**Study text:**

This study showed that while a higher distention pressure was tolerated during Acu-TENS, the difference at the VAS scores at any pressure level however did not reach a statistical difference. This could possibly be a consequence of both the slow release of endorphin during Acu-TENS, as well as the small sample size of this study. However convincing subjects who signed up for colonoscopy screening to pay an extra visit to the theatre for experimental recording of discomfort induced by a barostat machine was deemed demanding by many subjects. Another limitation of this study is that only Acu-TENS and placebo groups were included in the study, the strength of the placebo effect cannot be accurately evaluated without inclusion of a control group of no intervention. Inclusion of a control group however requires increasing the sample size, and as previously explained, this was difficult to comply. This study used the barostat model to mimic rectal discomfort. Previous reports on the use of the barostat model were mainly on patients with irritable bowel syndrome[38]. The barostat-induced rectal discomfort cannot accurately reproduce the same painful sensation as the stretching of mesenteric tissues during actual colonoscopy procedure. However, gaseous distension during colonoscopy also creates visceral pain and discomfort[39]. Our previous experience suggests that using the barostat model to mimic sensation of gaseous distension during colonoscopy appears to be a good model for evaluation of pain and distension discomfort under a standardized, controllable environment.

In conclusion, this study showed that 45 min of Acu-TENS over large-intestine 4, pericardium 6 and stomach 36, compared to placebo Acu-TENS, appeared to reduce the level of rectal discomfort induced by barostat distension and allowed the subjects to withstand a higher distension pressure. Subjective toleration of a higher inflation pressure was shown to be accompanied with a significant increase in beta-endorphin level. The role of Acu-TENS in application during clinical colonoscopy warrants further investigation.

COMMENTS
Background

Colonoscopy procedure is often associated with abdominal pain and discomfort. Application of transcutaneous electrical nerve stimulation over acupoints (Acu-TENS) is a non-invasive treatment modality for management of musculoskeletal pain, but its role for pain relief in endoscopic procedure has not been investigated.

Research frontiers

TENS has extensively been used as a physical modality for pain relief for musculoskeletal condition, however, the mechanism of action remains unclear. Beta-endorphin is a natural painkiller and largely found in the hypothalamus and pituitary gland. In this study, employing the barostat, an electronic device as an experimental pain model to standardize and mimic visceral pain caused by gaseous distension, the authors demonstrated that application of Acu-TENS is associated with the release of beta-endorphin effecting pain relief.

**Work task 1:** Name every acupoint at which the Acu-TENS study text says Acu-TENS was applied.
**Work task 2:**
Answer these from the Acu-TENS study text:
(a) According to the text, where is beta-endorphin largely found?
(b) For how many minutes was Acu-TENS applied?
(c) What kind of patients did the earlier reports on the barostat model mainly involve?
**Work task 3:** Transcribe the passage of the Acu-TENS study text that opens with the words "TENS has extensively" and closes with "effecting pain relief.".

[Stored items]
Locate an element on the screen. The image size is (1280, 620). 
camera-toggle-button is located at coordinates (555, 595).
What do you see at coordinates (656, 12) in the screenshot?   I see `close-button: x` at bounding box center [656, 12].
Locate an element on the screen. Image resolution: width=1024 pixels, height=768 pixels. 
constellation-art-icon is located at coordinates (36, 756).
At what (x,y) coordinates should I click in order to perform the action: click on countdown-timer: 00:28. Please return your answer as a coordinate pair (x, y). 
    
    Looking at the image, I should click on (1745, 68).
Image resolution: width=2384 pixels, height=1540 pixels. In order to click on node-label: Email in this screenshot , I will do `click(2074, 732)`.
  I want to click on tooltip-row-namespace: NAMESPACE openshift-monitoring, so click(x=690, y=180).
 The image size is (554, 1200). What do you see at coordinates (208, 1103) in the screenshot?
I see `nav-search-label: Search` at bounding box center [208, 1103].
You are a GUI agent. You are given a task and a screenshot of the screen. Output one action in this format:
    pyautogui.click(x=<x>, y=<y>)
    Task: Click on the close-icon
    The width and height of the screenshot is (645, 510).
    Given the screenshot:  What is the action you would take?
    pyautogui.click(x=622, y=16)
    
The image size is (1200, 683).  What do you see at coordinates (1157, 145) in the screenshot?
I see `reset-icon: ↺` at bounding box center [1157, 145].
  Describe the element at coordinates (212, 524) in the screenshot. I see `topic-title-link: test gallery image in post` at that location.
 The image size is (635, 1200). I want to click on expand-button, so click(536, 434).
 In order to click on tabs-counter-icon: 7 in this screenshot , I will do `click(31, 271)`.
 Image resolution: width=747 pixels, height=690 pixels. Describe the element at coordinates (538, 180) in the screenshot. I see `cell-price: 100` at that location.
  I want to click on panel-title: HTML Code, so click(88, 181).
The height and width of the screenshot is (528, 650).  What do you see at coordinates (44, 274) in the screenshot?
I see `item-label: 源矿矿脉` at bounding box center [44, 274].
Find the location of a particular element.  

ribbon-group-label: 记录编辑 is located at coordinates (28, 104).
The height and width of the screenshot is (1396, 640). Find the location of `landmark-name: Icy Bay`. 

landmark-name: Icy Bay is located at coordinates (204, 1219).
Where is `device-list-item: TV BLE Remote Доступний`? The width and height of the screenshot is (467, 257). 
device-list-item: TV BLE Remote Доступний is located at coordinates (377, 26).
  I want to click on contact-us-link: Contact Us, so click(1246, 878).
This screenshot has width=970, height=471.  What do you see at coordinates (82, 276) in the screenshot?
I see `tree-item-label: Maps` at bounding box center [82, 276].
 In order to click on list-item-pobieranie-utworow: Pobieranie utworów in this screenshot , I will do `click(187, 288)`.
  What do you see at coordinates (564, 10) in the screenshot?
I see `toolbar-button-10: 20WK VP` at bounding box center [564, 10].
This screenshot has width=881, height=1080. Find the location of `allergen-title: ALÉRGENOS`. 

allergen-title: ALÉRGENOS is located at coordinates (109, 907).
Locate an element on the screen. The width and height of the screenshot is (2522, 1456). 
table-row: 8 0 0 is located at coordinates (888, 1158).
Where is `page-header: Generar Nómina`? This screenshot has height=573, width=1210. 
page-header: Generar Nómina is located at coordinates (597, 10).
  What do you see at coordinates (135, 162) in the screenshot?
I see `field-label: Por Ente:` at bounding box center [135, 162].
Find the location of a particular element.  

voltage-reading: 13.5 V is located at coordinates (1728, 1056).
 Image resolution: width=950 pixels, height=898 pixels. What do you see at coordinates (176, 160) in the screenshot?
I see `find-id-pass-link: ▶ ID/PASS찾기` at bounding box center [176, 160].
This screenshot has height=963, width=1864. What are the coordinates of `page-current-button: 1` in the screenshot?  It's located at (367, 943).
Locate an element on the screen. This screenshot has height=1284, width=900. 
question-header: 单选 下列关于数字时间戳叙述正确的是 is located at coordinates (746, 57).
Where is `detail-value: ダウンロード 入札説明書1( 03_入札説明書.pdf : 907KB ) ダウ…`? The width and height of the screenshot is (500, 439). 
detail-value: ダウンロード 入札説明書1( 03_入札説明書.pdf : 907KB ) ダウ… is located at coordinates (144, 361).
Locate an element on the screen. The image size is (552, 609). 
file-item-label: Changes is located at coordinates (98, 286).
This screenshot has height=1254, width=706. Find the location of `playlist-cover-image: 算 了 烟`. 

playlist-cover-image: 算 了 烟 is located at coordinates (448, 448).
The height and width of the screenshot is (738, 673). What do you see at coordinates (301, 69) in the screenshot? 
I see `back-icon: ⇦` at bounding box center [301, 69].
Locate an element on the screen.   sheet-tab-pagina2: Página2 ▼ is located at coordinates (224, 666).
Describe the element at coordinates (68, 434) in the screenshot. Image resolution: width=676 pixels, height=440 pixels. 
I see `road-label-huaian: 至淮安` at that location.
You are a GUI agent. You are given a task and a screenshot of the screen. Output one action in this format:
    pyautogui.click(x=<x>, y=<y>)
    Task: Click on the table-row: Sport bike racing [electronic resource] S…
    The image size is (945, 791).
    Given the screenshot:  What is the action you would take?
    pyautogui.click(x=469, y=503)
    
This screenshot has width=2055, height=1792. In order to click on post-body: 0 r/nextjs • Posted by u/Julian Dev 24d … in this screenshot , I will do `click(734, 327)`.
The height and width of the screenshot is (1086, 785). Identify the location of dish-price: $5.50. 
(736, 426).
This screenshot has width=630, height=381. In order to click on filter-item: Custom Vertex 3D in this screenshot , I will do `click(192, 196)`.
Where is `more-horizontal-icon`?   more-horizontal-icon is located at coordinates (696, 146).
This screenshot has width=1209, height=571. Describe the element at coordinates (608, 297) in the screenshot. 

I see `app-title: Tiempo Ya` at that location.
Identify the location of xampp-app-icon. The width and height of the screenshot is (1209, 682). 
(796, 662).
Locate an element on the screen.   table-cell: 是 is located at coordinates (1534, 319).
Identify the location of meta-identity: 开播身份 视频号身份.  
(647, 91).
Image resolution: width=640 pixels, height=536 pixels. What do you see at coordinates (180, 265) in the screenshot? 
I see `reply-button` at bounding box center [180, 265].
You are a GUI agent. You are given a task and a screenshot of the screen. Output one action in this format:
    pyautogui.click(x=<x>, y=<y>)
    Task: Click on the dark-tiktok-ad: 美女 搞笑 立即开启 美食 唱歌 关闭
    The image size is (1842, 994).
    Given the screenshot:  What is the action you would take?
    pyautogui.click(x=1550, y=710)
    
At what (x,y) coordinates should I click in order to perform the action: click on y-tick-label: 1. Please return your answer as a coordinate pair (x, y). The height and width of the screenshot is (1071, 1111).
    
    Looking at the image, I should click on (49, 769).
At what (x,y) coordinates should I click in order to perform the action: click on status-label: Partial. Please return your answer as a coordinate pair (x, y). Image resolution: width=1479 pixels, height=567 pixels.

**Task answer 1:** large-intestine 4, pericardium 6, stomach 36

**Task answer 2:**
(a) In the hypothalamus and pituitary gland.
(b) 45 minutes.
(c) Patients with irritable bowel syndrome.

**Task answer 3:**
TENS has extensively been used as a physical modality for pain relief for musculoskeletal condition, however, the mechanism of action remains unclear. Beta-endorphin is a natural painkiller and largely found in the hypothalamus and pituitary gland. In this study, employing the barostat, an electronic device as an experimental pain model to standardize and mimic visceral pain caused by gaseous distension, the authors demonstrated that application of Acu-TENS is associated with the release of beta-endorphin effecting pain relief.